Evidence of meeting #57 for Finance in the 41st Parliament, 2nd Session. (The original version is on Parliament’s site, as are the minutes.) The winning word was knowledge.

A video is available from Parliament.

On the agenda

MPs speaking

Also speaking

Michael Hennessy  President and Chief Executive Officer, Canadian Media Production Association
Bruce Ball  National Tax Partner, BDO Canada LLP, and Member, Tax Policy Committee, Chartered Professional Accountants of Canada
James Carman  Senior Policy Advisor, Taxation, Investment Funds Institute of Canada
James Michael Kennah  Co-President, IT International Telecom Inc.
Lindsay Tedds  Assistant Professor, University of Victoria, As an Individual
Daniel-Robert Gooch  President, Canadian Airports Council
James Drummond  Professor, Physics, Dalhousie University, Canadian Network of Northern Research Operators
David J. Scott  Executive Director, Canadian Polar Commission
David Hik  Professor, University of Alberta, and Member, Executive Committee, International Arctic Science Committee
Jenn McIntyre  Director, Romero House
Alexandra Jimenez  Finance Manager, Romero House

4:35 p.m.

○ ○ ○

- Objectives
1. In the committee evidence page, what was the winning word?
2. Scale everything in the listing from its first line down to the line that contains "coord(898,89)", both ends included. Reproduce each of those lines, requests too, but multiply every coordinate in the answers by 1.1 and round to whole numbers with halves going up.

[Interface element records]
○ ○ ○

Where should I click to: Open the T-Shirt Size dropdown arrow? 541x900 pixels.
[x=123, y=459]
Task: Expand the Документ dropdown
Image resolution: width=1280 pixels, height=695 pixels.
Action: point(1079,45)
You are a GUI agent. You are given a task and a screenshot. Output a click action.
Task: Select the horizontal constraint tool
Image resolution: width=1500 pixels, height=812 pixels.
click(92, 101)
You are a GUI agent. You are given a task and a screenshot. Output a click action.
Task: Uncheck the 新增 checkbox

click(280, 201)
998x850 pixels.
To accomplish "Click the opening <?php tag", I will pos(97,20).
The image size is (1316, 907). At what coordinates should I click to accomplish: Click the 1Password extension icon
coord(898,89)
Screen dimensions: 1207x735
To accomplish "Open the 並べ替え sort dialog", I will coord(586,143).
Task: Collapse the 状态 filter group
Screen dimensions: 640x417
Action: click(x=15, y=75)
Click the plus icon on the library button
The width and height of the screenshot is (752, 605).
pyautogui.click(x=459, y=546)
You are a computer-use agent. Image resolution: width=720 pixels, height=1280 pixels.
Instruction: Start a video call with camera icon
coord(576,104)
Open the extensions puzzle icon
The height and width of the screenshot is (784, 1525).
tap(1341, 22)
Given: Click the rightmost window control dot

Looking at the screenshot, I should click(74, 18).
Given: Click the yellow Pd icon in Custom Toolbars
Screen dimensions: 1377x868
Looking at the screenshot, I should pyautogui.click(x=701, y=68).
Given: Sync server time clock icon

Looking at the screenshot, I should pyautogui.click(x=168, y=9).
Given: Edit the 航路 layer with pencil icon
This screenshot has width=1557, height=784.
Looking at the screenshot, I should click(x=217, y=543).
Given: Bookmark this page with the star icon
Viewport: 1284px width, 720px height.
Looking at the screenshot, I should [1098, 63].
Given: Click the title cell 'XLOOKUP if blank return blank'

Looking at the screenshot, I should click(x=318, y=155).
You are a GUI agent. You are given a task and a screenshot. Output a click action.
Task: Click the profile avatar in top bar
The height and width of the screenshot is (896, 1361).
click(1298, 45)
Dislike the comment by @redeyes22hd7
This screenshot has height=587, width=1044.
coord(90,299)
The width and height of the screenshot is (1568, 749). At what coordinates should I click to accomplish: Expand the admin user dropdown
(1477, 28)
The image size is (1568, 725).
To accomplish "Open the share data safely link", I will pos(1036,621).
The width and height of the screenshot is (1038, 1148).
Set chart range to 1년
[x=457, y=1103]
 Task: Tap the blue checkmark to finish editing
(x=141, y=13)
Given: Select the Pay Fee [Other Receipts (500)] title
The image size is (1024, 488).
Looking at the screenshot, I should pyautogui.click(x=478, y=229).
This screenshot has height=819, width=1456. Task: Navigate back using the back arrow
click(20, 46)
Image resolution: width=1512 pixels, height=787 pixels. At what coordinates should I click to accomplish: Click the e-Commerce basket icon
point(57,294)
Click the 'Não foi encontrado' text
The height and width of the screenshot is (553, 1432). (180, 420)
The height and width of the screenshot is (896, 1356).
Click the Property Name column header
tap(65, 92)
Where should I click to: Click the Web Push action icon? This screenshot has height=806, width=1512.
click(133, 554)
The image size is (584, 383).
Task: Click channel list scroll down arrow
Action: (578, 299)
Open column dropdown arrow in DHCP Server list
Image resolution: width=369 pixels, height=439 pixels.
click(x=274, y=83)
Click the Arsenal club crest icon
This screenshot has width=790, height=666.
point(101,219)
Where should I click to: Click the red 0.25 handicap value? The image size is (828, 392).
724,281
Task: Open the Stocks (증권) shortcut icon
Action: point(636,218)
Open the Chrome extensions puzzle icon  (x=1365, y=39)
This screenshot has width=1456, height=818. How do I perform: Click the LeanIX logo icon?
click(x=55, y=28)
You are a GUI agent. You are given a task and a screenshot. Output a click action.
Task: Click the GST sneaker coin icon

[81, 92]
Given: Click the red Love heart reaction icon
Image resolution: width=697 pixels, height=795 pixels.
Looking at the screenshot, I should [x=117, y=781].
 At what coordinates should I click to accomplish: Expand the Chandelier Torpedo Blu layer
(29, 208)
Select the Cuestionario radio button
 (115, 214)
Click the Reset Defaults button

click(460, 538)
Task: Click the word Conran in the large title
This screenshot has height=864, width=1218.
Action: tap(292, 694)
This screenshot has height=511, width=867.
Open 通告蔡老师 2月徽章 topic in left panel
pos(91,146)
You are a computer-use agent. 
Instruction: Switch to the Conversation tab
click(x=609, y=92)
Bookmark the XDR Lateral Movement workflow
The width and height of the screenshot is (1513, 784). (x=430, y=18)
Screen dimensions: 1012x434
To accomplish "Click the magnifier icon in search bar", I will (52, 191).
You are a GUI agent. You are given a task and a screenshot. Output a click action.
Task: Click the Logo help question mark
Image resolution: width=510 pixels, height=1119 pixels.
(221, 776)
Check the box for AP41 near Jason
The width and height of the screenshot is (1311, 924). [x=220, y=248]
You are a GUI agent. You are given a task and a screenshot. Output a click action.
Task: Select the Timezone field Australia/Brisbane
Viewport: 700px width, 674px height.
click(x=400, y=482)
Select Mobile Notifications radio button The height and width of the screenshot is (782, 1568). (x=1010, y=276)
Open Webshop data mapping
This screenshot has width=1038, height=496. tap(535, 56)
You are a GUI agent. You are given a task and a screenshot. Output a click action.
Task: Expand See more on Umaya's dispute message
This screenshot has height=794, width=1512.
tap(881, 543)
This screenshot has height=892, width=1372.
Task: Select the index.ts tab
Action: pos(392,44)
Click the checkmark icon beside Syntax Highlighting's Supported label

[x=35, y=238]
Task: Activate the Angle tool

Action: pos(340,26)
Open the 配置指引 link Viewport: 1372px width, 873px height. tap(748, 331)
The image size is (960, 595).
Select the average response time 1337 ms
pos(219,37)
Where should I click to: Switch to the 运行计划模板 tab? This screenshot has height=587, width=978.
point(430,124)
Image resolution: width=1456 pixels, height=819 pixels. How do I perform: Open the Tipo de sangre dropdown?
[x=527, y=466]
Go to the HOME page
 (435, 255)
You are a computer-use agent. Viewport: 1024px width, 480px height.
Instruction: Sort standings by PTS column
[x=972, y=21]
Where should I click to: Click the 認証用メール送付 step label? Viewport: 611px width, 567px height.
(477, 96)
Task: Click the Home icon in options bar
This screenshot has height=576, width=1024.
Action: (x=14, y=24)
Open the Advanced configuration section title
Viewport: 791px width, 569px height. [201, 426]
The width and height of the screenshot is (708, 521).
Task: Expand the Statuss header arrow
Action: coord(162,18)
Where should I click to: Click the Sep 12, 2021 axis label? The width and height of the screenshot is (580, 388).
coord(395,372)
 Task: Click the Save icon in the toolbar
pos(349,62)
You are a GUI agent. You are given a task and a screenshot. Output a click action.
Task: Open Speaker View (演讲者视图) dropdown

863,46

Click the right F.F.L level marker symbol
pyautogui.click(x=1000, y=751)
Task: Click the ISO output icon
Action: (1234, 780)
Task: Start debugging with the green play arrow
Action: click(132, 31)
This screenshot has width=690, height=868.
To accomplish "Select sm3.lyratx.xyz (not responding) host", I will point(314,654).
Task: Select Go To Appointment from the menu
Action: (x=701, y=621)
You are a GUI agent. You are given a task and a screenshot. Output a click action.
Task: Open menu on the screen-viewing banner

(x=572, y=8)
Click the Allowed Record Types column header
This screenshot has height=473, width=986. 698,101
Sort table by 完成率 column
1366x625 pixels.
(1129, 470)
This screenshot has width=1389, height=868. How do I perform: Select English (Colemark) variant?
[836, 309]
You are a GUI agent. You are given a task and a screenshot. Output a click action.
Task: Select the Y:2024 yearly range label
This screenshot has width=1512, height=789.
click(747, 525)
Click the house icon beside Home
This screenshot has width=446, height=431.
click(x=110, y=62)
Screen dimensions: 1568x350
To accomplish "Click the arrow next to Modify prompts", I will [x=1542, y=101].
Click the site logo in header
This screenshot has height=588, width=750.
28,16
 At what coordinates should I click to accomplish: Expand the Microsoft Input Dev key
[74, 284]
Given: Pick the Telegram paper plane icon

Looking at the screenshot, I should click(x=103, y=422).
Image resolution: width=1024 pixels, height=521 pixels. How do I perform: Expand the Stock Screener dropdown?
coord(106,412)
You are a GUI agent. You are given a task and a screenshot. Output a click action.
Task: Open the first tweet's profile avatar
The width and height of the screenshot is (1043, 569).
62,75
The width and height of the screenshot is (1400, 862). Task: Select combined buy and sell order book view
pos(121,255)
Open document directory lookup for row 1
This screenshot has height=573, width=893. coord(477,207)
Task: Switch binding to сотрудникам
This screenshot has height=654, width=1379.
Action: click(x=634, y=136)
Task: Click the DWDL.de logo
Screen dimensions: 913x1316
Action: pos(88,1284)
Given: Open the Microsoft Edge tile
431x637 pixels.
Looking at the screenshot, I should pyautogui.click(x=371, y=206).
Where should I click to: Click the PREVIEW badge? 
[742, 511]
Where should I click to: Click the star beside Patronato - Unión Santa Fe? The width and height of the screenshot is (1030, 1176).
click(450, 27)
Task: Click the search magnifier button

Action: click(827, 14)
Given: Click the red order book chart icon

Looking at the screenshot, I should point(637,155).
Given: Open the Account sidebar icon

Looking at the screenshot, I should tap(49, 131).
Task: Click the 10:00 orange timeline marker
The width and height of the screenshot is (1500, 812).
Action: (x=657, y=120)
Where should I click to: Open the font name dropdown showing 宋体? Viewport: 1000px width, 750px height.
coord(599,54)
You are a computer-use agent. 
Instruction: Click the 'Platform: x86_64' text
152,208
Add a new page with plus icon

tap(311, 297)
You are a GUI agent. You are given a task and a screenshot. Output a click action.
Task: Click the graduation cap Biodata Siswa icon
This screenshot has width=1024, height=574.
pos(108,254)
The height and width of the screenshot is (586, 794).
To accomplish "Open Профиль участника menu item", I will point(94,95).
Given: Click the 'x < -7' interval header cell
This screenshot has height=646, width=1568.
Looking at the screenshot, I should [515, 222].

○ ○ ○

- Task answers
1. Knowledge.

2.
Where should I click to: Open the T-Shirt Size dropdown arrow? 541x900 pixels.
[x=135, y=505]
Task: Expand the Документ dropdown
Image resolution: width=1280 pixels, height=695 pixels.
Action: point(1187,50)
You are a GUI agent. You are given a task and a screenshot. Output a click action.
Task: Select the horizontal constraint tool
Image resolution: width=1500 pixels, height=812 pixels.
click(101, 111)
You are a GUI agent. You are given a task and a screenshot. Output a click action.
Task: Uncheck the 新增 checkbox

click(308, 221)
998x850 pixels.
To accomplish "Click the opening <?php tag", I will pos(107,22).
The image size is (1316, 907). At what coordinates should I click to accomplish: Click the 1Password extension icon
coord(988,98)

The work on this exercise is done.